Ciro rejeita impeachment e quer mudança de rumo
Ângela Lacerda
Agência Estado
Do Recife
O ex-ministro Ciro Gomes (PPS) disse ontem que a oposição deve agir com responsabilidade ao invés de pregar o impeachment como forma de derrubar o presidente Fernando Henrique Cardoso. A saída está, segundo ele, na construção de um movimento nacional que obrigue o governo a mudar de rumo. Engana o povo quem acena com a possibilidade de impedir esse presidente, afirmou Ciro. Ele é um péssimo presidente, mas é apoiado pelo setor exportador paulista, pelo setor financeiro nacional e internacional, pelas grandes empresas de mídia de São Paulo e Rio e pela oligarquia parlamentar que ele mantém a pão-de-ló.
Ciro fez as declarações durante a assinatura de filiação ao PPS de políticos pernambucanos vindos do PSB que acabou virando uma concentração pela candidatura do ex-ministro à sucessão de Fernando Henrique na Presidência. O ex-ministro não deu detalhes sobre o movimento nacional que prega para fazer FHC redirecionar o governo. Afirmou, porém, estar na luta pela construção de um caminho alternativo de poder real para o Brasil. E disse que só será candidato presidencial se esse caminho for construído. Não tenho a salvação da pátria na mão, frisou.

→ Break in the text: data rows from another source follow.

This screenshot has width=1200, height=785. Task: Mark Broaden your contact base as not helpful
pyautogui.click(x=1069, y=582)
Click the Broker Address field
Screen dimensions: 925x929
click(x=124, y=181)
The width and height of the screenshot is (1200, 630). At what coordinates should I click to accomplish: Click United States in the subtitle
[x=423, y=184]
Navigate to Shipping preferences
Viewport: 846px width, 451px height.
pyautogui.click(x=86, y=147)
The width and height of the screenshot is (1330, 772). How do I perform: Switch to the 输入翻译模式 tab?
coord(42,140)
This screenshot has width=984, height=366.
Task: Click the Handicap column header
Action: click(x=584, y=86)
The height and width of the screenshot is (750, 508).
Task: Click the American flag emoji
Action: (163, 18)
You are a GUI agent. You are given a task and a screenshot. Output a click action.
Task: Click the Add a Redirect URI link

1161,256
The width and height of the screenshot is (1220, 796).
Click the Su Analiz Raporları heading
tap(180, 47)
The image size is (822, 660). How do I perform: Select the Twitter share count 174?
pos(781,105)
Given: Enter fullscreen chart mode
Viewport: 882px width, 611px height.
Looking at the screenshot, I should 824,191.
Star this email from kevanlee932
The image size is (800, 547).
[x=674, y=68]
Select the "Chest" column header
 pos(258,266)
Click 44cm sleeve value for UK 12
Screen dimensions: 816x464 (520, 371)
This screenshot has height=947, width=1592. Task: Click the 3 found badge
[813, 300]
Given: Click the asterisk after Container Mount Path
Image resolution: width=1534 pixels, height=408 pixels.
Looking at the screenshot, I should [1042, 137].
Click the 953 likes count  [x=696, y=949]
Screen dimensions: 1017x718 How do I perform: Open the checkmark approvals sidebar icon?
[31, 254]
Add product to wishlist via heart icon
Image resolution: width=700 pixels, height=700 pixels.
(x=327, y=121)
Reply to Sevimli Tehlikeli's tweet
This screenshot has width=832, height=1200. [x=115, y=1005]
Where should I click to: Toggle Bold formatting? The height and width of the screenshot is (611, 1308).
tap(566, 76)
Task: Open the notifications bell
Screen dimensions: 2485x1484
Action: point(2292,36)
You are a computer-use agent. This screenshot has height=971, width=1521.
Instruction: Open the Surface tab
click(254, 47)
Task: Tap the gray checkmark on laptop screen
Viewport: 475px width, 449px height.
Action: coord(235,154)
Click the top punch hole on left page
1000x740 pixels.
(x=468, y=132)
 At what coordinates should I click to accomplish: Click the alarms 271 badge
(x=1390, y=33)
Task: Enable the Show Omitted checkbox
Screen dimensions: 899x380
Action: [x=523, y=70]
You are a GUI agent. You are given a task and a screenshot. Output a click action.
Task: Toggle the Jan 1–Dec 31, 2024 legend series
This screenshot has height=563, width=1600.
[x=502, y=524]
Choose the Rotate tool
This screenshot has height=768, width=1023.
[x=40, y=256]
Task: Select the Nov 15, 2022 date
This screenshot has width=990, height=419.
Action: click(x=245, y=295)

O presidente nacional do PPS, senador Roberto Freire, criticou a esquerda que vai atrás de projetos do senador Antonio Carlos Magalhães ou pensa em se aliar a produtores rurais que possuem demandas que vão de encontro aos interesses do País. E frisou que a esquerda não pode ser biruta. Agindo assim, ajuda a manter esse governo, disse.